A material, furniture, or building passport provides insight into the materials used in a product, piece of furniture, building, or structure. The document contains information on, among other things, composition, quantities, origin, and possibilities for reuse or recycling. This makes it an important tool within the circular economy.

The power of such a passport lies primarily in creating transparency. It reveals which raw materials are present and helps to redeploy these materials as high-value as possible in the future. Thus, it shows what is in a product, but not automatically how sustainable the product is.

Gasunie, 2024

The EPD as an objective environmental declaration

An EPD has a different purpose. This document presents the environmental performance of a product based on a life cycle assessment (LCA). It examines the environmental impact throughout the entire life cycle: from raw material extraction and production to transport, use, and end-of-life processing.

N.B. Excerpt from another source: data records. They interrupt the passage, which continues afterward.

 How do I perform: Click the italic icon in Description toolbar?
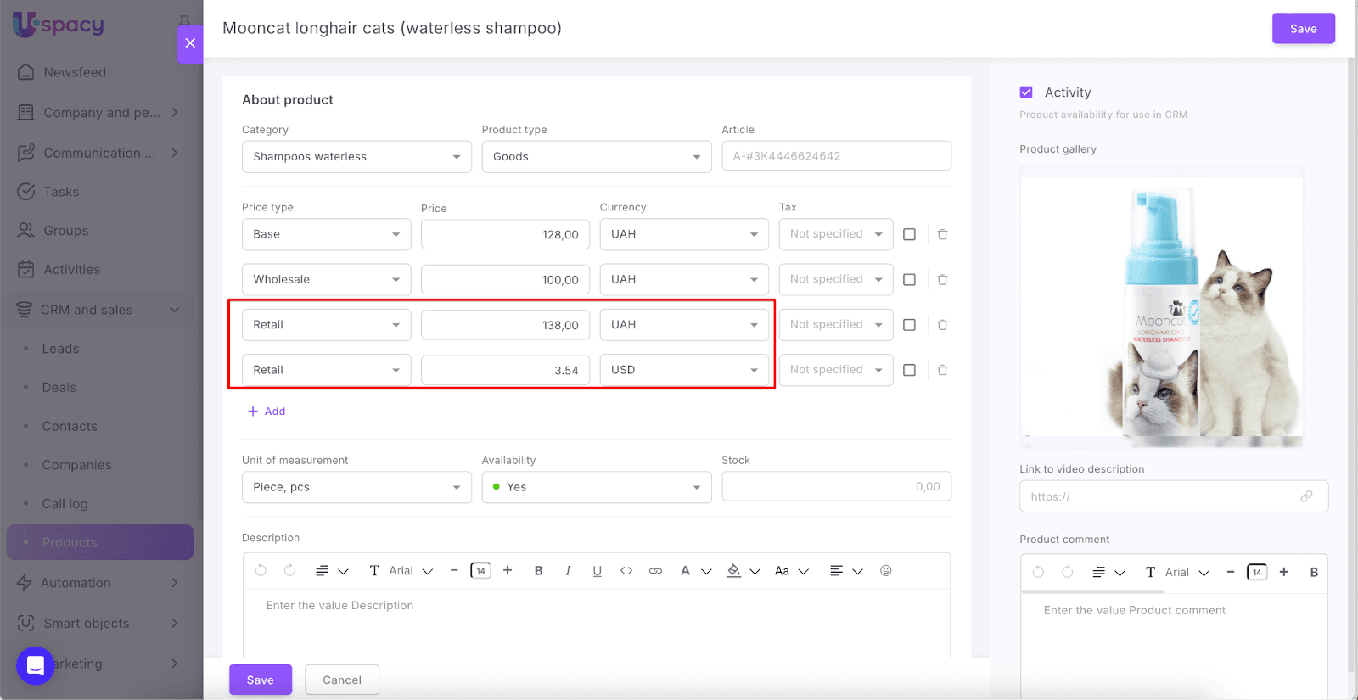[568, 571]
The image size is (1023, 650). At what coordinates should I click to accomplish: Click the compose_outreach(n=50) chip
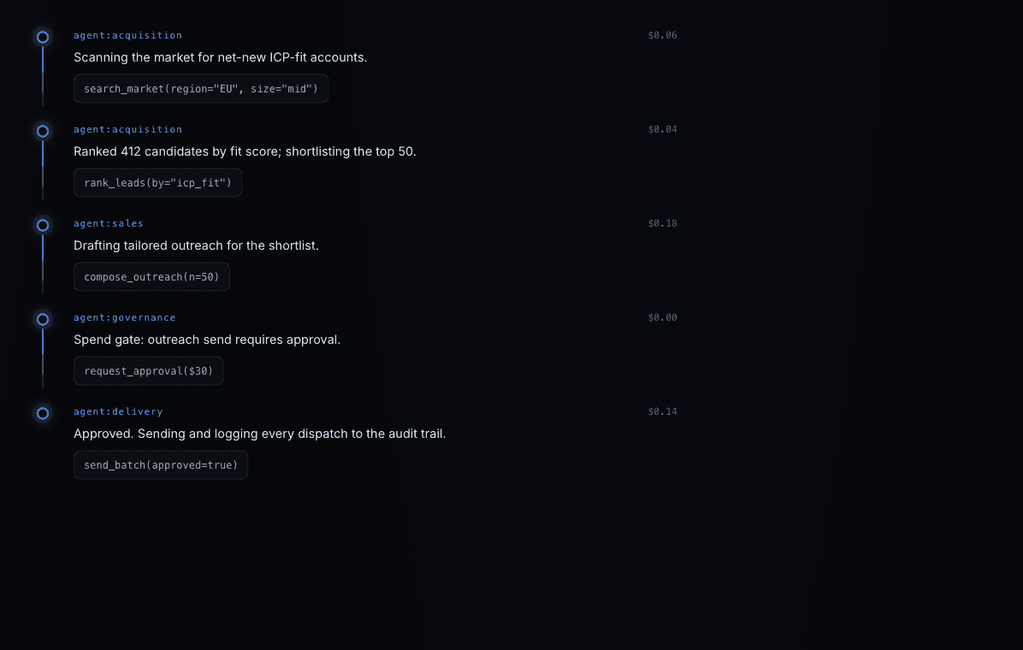click(x=151, y=277)
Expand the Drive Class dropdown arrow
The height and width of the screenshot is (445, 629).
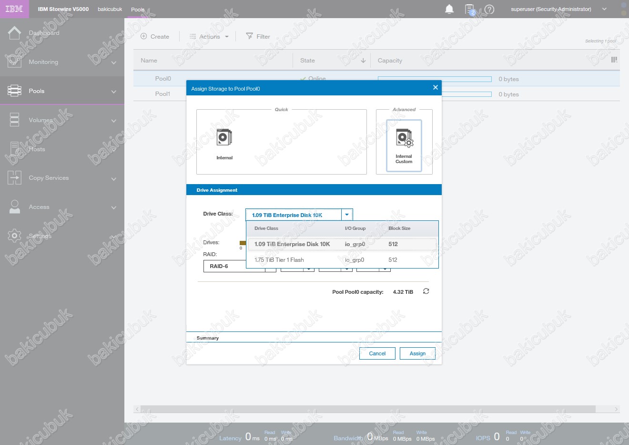(x=347, y=215)
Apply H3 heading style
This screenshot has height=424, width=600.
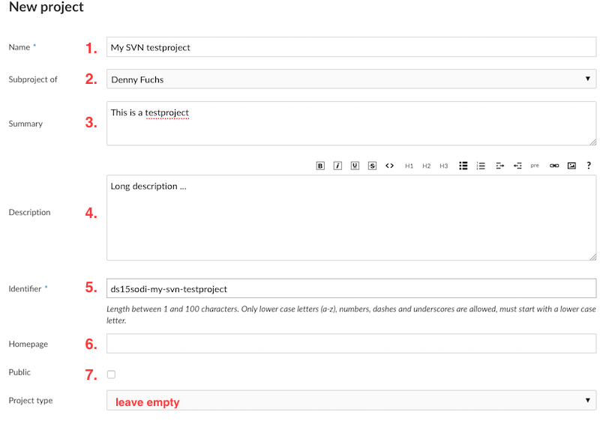click(x=444, y=166)
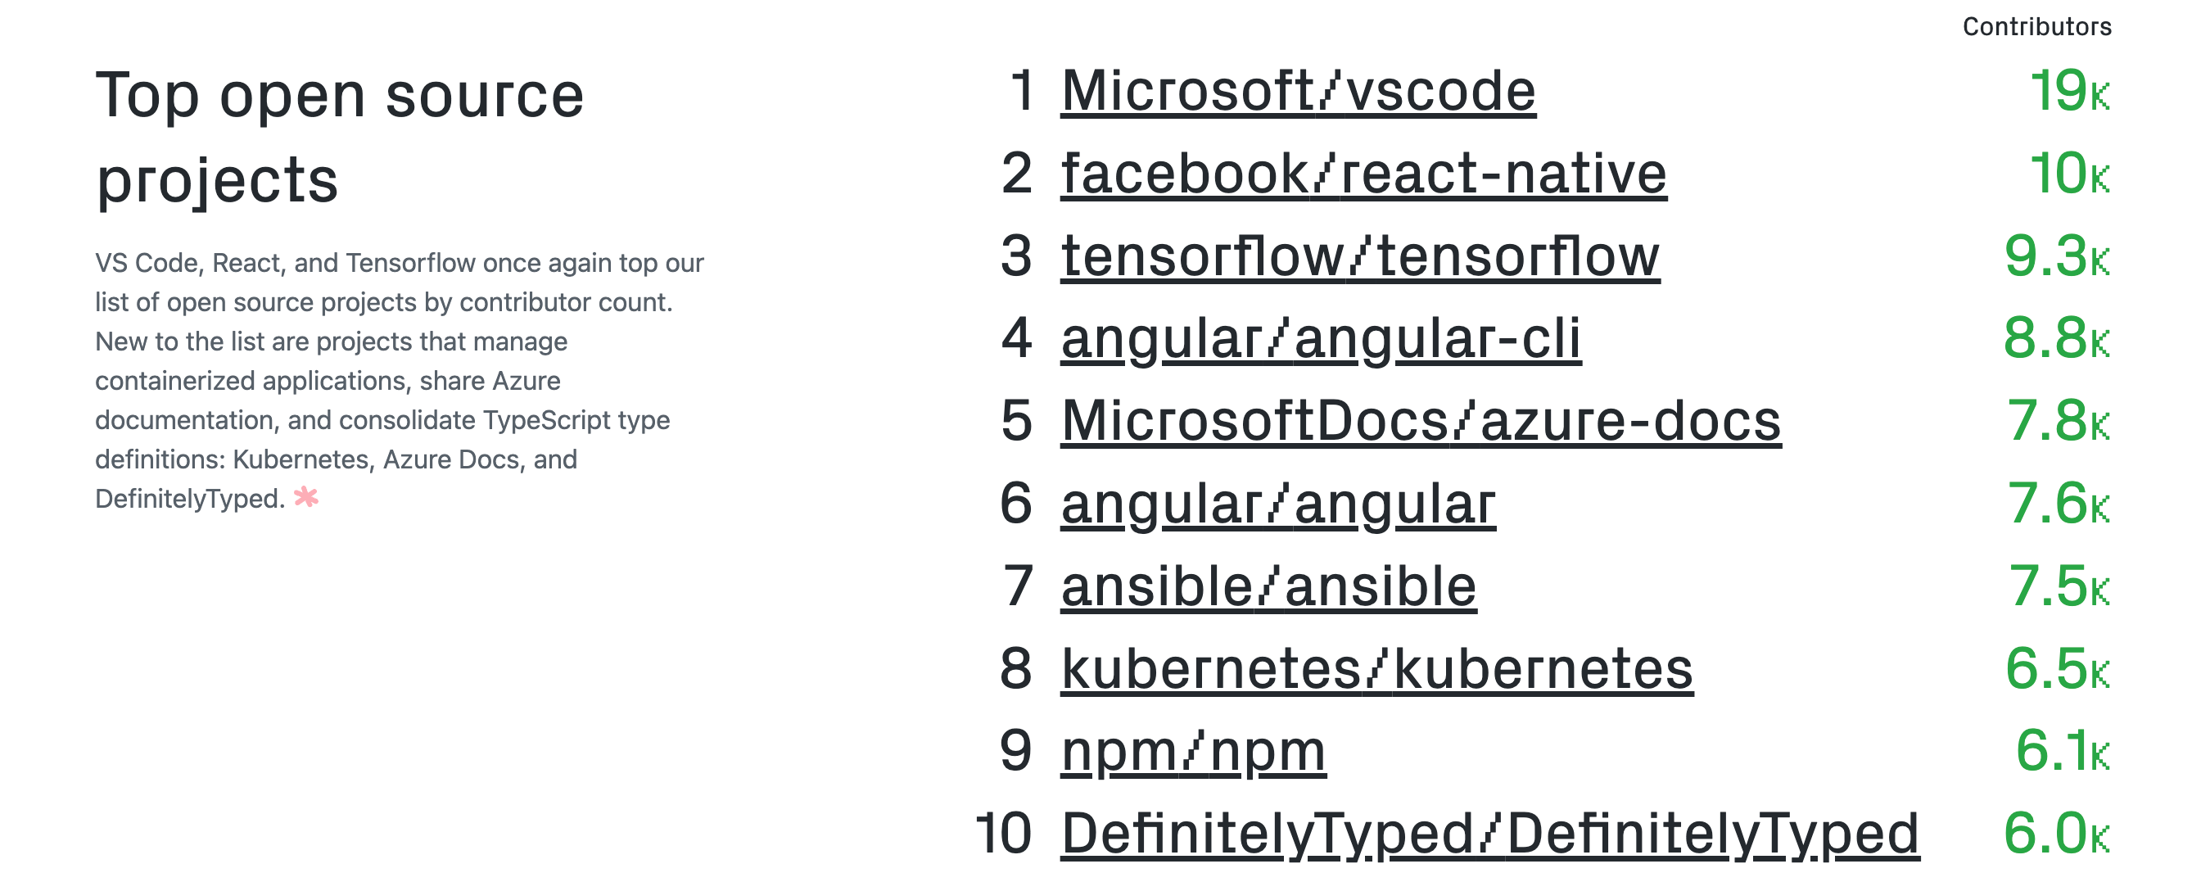
Task: Click the description paragraph about VS Code
Action: tap(399, 380)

What distinguishes an EPD from many other sustainability documents is its degree of standardization. EPDs are prepared according to international EN and ISO standards and are independently verified before publication. When evaluating an EPD, ensure that it has indeed been independently verified. Only then are the results transparent, reproducible, and comparable.

For designers and purchasers, this provides a reliable basis for comparing products based on environmental performance and making choices that demonstrably contribute to a lower environmental impact.

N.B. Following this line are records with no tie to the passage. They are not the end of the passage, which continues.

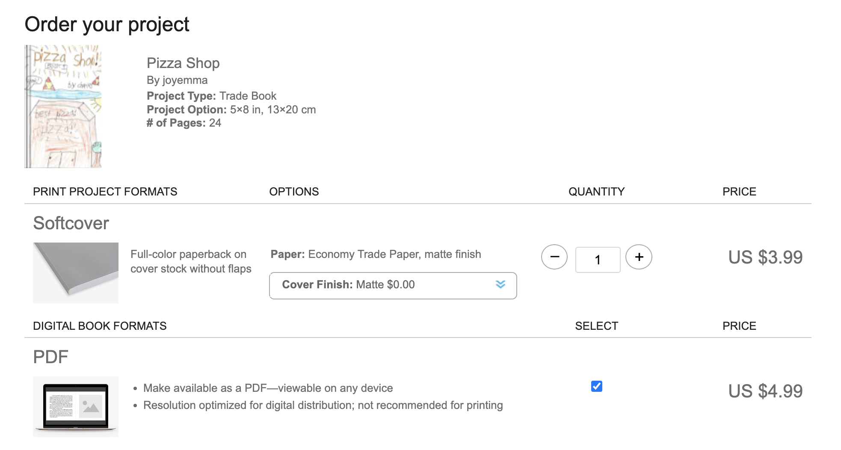Open the Pizza Shop cover thumbnail
This screenshot has height=450, width=841.
click(x=63, y=107)
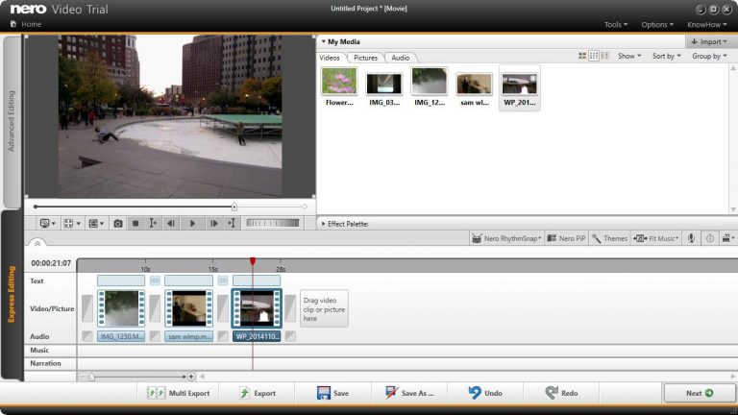Open the Tools menu
The image size is (738, 415).
(615, 24)
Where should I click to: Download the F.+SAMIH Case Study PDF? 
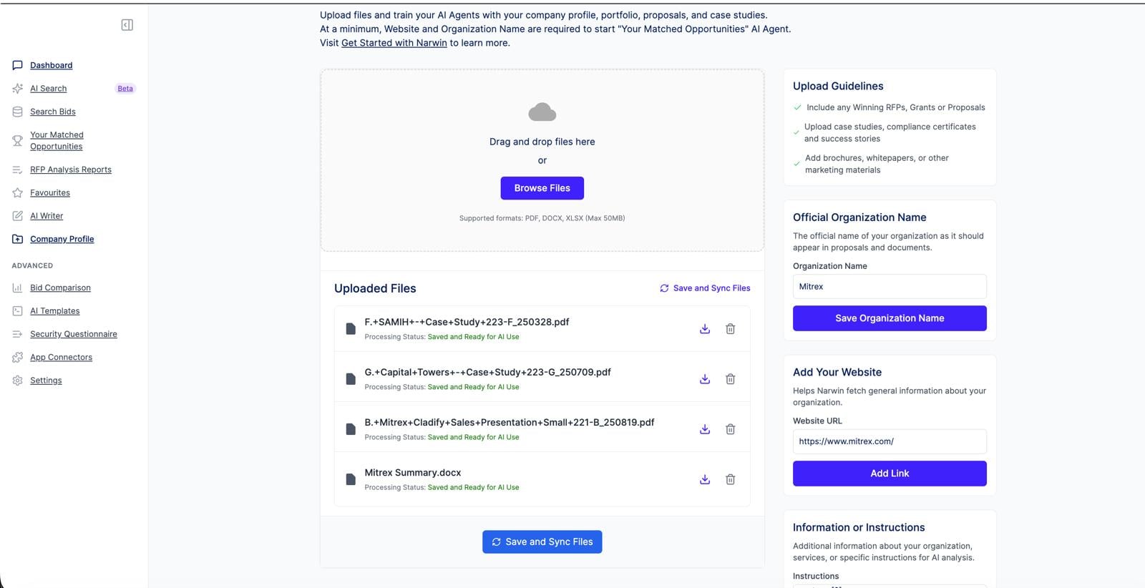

Different goals, different requirements

Precisely because the goals differ, so do the requirements for a material passport and EPD are set.

A material passport is primarily focused on circularity and resource management. The emphasis is on recording information that can later be used for maintenance, renovation, disassembly, and reuse. However, there is no globally uniform standard for the content and structure of a material passport yet. As a result, the methods, data sources, and levels of detail used can vary widely.

An EPD, on the other hand, is explicitly developed as a standardized environmental document. The underlying methodology is fixed, and independent verification is an essential part of the process.

What you can measure, you can make circular.

Reliability and comparability

This does not mean that a material passport is less valuable than an EPD. On the contrary: without insight into material flows, a circular construction sector is unthinkable. However, the use of material passports requires a critical look at data quality.

The reliability of a material passport strongly depends on the method used, the timeliness of the information, and the quality of the data provided. When different parties use different principles, it becomes more difficult to compare material passports with each other.

For EPDs, this comparability is precisely one of the main advantages. Thanks to the standardized setup and independent verification, users can more confidently compare products and assess their environmental performance.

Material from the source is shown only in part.